Tendencja ta widoczna jest także w tym roku. Według CUK Ubezpieczenia, porównując pierwsze półrocza 2021 i 2022 roku, widoczny jest wzrost sprzedaży o ponad 5%. Wyniki te są z pewnością podyktowane także trudną sytuacją w placówkach opieki medycznej, ograniczonym dostępem do lekarzy specjalistów.
– Z naszych doświadczeń wynika, że Polacy coraz bardziej doceniają ubezpieczenia na życie. Cenią sobie poczucie bezpieczeństwa i pomoc w trudnych sytuacjach wywołanych chorobą. Ważną motywacją dla naszych klientów jest również to, by nie obciążać swoich najbliższych kosztami związanymi ze swoją chorobą. Coraz częściej takie polisy są uzupełniane o pakiety medyczne pozwalające na korzystanie z prywatnej ochrony zdrowia – lekarzy specjalistów czy specjalistyczne badania w ramach ubezpieczenia. Już przy składce wynoszącej kilkaset złotych rocznie można skorzystać z zaawansowanych badań, jak np. rezonans magnetyczny, który wykupiony prywatnie może kosztować nawet blisko 1000 zł – wyjaśnia Sandra Kucińska.
Średnia wartość składki przy polisie na życie rośnie
W czerwcu tego roku średnia wartość składki miesięcznej ubezpieczenia na życie wynosiła 83,1 zł. Średnia wartość składki z pierwszego półroczna 2022 r. to 81 zł, a z analogicznego okresu 2021 r. jest niższa o 2 zł i wynosi 79 zł. Wzrost kosztów jest jednak niższy niż inflacja.

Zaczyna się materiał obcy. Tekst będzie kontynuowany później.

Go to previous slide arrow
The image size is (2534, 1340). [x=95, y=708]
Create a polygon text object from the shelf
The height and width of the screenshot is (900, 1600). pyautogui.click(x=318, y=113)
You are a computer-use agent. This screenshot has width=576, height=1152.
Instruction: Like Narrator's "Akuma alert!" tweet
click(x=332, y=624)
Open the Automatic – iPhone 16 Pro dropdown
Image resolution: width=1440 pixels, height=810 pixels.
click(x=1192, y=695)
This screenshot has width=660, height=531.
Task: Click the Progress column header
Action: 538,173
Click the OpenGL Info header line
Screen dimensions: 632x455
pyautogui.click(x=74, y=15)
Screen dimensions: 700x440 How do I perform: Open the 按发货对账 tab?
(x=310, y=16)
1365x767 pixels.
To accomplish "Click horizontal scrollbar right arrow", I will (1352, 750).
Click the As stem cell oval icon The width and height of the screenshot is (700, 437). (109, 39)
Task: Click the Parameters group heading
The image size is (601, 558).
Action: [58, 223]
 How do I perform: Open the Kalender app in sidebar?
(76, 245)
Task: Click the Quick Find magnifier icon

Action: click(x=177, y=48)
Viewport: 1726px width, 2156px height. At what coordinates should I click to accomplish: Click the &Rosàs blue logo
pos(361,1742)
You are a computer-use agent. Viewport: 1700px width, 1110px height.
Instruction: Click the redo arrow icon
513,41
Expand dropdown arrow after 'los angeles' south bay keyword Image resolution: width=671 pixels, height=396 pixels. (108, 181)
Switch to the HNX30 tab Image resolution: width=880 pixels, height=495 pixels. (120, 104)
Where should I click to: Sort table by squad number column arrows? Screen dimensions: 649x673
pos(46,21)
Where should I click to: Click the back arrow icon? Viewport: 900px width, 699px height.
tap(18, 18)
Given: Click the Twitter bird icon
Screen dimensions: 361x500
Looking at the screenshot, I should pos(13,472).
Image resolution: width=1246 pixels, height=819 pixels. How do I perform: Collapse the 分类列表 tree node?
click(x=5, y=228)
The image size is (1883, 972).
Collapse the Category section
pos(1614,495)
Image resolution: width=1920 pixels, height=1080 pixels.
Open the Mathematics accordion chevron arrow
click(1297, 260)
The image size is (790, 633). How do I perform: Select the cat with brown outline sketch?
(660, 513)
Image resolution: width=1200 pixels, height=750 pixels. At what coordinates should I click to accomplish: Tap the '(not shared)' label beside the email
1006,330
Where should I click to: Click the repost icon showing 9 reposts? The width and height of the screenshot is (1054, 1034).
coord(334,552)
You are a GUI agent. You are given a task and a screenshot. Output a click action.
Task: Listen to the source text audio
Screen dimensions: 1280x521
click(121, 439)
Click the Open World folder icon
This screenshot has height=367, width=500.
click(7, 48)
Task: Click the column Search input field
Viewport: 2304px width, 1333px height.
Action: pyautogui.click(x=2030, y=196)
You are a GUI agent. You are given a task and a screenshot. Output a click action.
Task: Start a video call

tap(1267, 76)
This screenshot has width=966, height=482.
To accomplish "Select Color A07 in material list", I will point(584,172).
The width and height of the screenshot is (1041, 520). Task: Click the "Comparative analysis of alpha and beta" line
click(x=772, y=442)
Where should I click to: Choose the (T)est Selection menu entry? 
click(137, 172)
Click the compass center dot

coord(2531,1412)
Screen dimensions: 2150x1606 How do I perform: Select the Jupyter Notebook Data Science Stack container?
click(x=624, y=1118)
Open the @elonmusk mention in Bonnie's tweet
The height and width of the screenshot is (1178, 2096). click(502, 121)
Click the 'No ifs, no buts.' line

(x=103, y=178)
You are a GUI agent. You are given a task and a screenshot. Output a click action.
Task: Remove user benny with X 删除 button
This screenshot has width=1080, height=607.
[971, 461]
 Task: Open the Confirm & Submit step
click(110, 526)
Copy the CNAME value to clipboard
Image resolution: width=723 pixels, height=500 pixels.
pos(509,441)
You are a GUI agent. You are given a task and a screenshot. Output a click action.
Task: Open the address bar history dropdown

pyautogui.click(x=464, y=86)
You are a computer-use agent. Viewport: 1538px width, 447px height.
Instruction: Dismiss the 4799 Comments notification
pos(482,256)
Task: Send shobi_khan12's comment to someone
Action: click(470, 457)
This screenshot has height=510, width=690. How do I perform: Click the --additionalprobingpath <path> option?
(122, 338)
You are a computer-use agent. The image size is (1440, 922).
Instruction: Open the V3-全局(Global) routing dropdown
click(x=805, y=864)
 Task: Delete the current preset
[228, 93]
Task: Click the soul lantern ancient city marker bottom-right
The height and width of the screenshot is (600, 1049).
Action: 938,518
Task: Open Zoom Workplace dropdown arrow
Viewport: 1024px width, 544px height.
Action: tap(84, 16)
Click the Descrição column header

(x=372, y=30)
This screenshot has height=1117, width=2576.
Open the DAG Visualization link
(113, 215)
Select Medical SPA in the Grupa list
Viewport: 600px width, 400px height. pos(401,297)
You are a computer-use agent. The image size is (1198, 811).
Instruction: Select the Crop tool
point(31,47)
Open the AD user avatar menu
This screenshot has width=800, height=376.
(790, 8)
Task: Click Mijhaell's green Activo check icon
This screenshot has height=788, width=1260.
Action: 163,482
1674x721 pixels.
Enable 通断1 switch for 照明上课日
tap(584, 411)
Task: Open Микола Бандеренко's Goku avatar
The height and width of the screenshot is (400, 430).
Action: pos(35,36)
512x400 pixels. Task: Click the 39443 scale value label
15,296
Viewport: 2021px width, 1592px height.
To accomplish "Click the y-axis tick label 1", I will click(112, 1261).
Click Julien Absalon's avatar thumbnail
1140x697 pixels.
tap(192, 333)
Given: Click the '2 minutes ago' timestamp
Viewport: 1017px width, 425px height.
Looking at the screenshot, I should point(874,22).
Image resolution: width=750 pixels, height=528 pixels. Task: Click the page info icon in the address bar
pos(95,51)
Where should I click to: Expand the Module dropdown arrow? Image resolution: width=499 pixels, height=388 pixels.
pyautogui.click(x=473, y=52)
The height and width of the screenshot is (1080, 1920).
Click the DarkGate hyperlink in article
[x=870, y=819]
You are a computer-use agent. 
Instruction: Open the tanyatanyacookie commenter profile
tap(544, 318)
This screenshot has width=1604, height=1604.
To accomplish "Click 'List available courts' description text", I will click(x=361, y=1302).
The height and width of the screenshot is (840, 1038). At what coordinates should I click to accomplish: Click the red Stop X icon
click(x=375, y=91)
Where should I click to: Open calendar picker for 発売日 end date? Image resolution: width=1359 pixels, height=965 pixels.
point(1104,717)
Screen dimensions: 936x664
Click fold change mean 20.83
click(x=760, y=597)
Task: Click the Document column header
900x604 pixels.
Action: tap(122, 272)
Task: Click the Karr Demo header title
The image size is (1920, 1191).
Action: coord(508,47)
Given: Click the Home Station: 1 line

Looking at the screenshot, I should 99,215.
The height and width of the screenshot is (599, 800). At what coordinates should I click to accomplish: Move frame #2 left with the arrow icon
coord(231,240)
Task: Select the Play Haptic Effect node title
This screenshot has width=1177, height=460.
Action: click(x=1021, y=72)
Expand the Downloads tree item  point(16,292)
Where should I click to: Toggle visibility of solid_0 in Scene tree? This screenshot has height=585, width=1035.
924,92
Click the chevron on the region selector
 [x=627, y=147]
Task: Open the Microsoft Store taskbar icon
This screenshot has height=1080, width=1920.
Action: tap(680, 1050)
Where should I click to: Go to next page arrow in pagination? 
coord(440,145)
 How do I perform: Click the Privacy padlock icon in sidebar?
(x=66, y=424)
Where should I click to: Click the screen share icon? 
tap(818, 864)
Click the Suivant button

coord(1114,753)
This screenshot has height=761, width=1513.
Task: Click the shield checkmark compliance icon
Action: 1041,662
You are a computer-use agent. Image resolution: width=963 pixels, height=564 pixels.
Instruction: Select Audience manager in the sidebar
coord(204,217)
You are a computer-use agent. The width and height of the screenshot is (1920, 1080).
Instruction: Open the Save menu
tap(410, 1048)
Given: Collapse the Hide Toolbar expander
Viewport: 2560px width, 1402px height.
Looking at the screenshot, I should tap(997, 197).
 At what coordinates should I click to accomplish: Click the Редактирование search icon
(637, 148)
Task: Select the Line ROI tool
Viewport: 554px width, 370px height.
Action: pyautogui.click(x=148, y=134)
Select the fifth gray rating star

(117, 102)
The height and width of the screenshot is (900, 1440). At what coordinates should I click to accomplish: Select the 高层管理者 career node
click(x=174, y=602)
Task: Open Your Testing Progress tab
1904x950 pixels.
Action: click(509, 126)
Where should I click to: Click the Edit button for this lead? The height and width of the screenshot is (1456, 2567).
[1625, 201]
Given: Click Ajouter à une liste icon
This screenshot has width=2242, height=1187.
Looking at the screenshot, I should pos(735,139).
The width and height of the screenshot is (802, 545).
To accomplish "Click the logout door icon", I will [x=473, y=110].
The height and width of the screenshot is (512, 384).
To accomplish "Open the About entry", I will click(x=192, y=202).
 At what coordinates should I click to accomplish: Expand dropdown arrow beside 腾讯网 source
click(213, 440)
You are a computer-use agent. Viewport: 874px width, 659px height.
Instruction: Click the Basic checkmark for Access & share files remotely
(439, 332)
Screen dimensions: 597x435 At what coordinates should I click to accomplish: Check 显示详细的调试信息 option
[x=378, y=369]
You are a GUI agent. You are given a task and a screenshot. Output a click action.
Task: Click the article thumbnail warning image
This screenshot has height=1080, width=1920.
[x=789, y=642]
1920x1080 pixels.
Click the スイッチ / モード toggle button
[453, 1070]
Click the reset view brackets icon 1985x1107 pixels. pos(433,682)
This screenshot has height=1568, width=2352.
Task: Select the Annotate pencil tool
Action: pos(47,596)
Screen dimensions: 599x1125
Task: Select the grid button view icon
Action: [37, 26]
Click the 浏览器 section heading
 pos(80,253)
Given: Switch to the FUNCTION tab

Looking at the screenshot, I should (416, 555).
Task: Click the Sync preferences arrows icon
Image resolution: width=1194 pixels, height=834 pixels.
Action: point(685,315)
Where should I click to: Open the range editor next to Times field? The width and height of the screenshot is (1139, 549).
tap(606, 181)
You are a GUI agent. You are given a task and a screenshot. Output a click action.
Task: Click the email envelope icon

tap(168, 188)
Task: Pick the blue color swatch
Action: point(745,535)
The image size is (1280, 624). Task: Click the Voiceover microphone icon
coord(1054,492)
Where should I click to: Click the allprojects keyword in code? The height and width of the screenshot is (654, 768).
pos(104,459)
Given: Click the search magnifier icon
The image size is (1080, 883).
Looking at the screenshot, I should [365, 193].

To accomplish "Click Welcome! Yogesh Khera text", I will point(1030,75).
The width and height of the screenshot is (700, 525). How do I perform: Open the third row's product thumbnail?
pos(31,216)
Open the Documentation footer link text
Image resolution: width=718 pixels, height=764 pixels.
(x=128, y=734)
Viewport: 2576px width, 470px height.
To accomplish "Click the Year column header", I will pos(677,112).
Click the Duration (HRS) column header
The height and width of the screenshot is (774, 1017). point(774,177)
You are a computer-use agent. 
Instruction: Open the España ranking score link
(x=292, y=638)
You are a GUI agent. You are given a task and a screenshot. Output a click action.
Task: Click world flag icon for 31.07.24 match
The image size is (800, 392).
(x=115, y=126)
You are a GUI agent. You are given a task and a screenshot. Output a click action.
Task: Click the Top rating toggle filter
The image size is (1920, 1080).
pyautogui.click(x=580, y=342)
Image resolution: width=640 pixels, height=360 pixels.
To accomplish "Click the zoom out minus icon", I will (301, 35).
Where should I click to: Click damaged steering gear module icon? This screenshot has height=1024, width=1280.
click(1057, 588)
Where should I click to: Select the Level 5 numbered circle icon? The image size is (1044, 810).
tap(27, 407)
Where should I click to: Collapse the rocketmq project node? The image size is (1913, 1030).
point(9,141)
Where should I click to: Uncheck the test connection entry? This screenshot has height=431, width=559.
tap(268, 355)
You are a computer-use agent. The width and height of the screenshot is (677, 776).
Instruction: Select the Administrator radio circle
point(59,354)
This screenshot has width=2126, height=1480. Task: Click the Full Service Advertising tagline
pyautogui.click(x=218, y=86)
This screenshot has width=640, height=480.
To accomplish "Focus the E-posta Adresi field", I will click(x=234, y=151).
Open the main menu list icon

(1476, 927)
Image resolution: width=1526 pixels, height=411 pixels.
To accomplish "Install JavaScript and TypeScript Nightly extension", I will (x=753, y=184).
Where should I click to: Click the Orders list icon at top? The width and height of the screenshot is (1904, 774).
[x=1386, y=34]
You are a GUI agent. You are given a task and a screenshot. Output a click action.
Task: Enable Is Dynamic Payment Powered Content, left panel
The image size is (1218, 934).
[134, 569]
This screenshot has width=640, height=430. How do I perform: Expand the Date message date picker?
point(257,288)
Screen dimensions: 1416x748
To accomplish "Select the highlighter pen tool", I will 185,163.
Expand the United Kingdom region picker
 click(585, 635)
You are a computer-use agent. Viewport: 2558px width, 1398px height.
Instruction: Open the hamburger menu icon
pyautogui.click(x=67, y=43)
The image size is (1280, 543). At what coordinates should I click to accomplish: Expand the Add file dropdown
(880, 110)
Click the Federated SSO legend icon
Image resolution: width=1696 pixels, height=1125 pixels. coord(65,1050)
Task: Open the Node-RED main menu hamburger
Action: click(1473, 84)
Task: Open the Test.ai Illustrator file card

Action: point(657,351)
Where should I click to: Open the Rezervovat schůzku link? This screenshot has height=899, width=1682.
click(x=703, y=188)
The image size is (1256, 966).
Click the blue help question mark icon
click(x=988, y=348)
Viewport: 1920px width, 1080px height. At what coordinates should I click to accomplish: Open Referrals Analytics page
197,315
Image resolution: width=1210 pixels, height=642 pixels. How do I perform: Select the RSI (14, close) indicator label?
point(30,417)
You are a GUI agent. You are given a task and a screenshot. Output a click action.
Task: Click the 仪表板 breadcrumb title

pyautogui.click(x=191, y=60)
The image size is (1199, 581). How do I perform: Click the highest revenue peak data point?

– Wśród kupujących polisy na życie w ostatnim półroczu dominują przede wszystkim osoby w wieku 35–44 lata. Stanowią one grupę ok. 27% ubezpieczonych na życie w perspektywie ostatnich 6 miesięcy. Nieco mniej, bo 23,6% było osób w wieku 25–34 lat. Średnia wysokość składki dla tych grup wiekowych wynosi odpowiednio 86,4 zł i 74,8 zł – mówi ekspertka CUK Ubezpieczenia. – Zdecydowanie najmniej polis wykupiły osoby do 24. roku życia. Łącznie stanowią one 5,2% ubezpieczonych w ostatnim półroczu. Średnia wysokość składki polisy dla ta młodych osób w tym roku nie przekracza 65 zł miesięcznie. Statystycznie im jesteśmy młodsi, tym zdrowsi, zatem składka jest niższa – dodaje.
Polisa na życie nie tylko „na życie”
Ubezpieczenie na życie to szereg możliwości otrzymania wsparcia. Osoba ubezpieczona może liczyć na organizację wymaganego leczenia, konsultacje u specjalistów, badania i pokrycie kosztów leczenia oraz rehabilitacji. Oczywiście w ostateczności to również wypłata w razie śmierci ubezpieczonego. Takie rozwiązania są uniwersalne, zawsze będą stanowiły duże odciążenie dla chorego i jego bliskich – nawet jeśli nie pozostają w formalnym związku.
– W przypadku osób pozostających w nieformalnych związkach wskazanie w umowie ubezpieczenia uposażonego, czyli osoby uprawnionej do otrzymania świadczenia po śmierci ubezpieczonego, jest tożsame z tym, że całość środków trafi do niego. Polisy na życie nie wchodzą w skład dziedziczenia ani opodatkowania spadkowego – przypomina Sandra Kucińska.